5) Recommencez les opérations 2, 3 et 4 toute votre vie, et si possible ne mourez jamais car la série de vos scores doit être infinie.

6) Lorsque vous avez fini de recueillir vos scores, calculez la moyenne : vous venez de découvrir le score vrai.

Ce score, qu'on appelle aussi une espérance mathématique, est une impossibilité empirique, une pure vue de l'esprit. Cela est obligatoire, puisque l'anxiété-trait est aussi une pure vue de l'esprit. Ainsi, une vue de l'esprit de caractère mathématique opérationnalise une vue de l'esprit de caractère métaphorique. Une simulation illustrative est disponible dans l'article Variable aléatoire (cours de L1).

À partir de là, toute l'histoire consiste à trouver comment on peut estimer la précision avec laquelle on estime le score vrai. Notons au passage qu'on ne mesure plus, on estime. C'est-à-dire qu'on se livre à de savants développements de l'opérationnalisation initiale, développements qu'on pourrait appeler théorie de la fidélité.

Pour l'instant, ce qui nous intéresse, c'est comprendre comment les scores peuvent être interprétés, à rebours, comme ce qui a résulté d'un processus de mesure. Pour donner une signification opératoire au score vrai, on le déduit d'une série de scores qu'on a obtenus par une expérience de pensée.

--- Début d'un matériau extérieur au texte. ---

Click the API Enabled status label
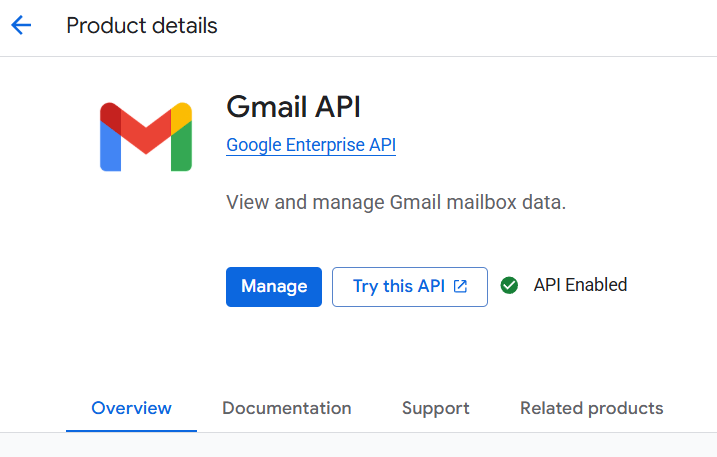The image size is (717, 457). (x=580, y=285)
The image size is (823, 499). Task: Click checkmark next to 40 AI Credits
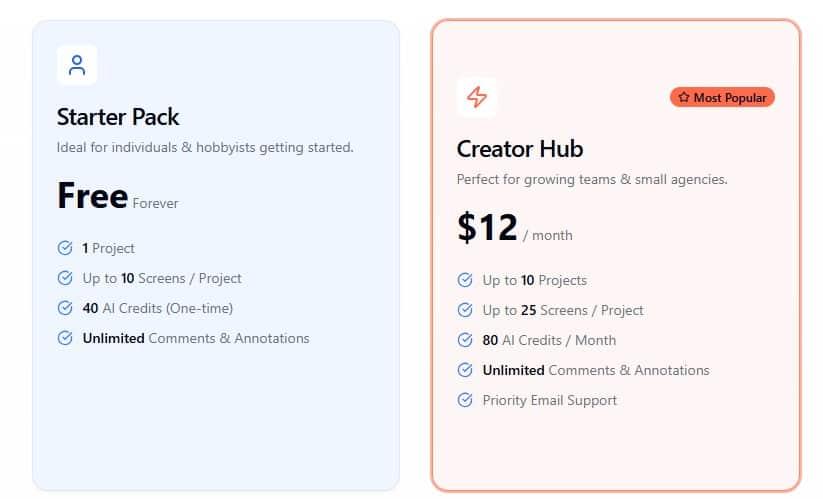pyautogui.click(x=65, y=308)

Maintenant, on se passe de tout score observé et on considère qu'il y a le score vrai : il existe indépendamment de la série des mesures. Ce faisant, on fait appel à un postulat métaphysique, ce qui permet de dépasser le paradoxe du caractère non opératoire d'une chose définie par le biais d'une expérience de pensée. Maintenant, le score vrai est premier, il ne résulte plus de la moyenne des mesures.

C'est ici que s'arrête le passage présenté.